- Exercise goal
Collect all lines from the records below that include the word "Expand".

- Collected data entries
──────
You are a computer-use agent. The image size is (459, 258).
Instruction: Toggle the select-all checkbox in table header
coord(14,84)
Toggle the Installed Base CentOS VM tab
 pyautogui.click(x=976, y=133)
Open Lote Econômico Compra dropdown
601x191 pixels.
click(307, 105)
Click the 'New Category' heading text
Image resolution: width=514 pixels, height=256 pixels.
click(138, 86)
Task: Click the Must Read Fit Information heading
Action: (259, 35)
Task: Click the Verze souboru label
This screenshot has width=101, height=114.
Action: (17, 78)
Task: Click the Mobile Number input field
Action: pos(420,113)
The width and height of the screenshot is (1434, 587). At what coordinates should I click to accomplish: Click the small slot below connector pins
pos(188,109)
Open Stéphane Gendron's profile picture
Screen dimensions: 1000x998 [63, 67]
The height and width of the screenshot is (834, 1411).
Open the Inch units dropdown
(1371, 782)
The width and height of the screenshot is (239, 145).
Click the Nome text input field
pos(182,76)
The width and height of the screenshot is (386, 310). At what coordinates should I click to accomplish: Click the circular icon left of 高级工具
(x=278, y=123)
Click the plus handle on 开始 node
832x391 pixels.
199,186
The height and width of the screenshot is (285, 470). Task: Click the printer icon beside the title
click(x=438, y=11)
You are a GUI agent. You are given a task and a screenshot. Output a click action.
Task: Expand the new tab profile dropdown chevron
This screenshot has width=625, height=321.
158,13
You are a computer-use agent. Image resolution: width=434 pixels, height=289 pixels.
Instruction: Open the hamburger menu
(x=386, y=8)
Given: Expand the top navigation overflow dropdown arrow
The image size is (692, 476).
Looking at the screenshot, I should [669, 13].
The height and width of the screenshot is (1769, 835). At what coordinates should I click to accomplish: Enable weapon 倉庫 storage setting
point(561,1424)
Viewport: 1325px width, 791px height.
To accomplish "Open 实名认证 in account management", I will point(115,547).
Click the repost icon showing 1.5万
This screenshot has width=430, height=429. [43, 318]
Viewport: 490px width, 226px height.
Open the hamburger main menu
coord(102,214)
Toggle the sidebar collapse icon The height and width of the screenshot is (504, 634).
──────
- Exercise output
Task: Expand the new tab profile dropdown chevron
Given: Expand the top navigation overflow dropdown arrow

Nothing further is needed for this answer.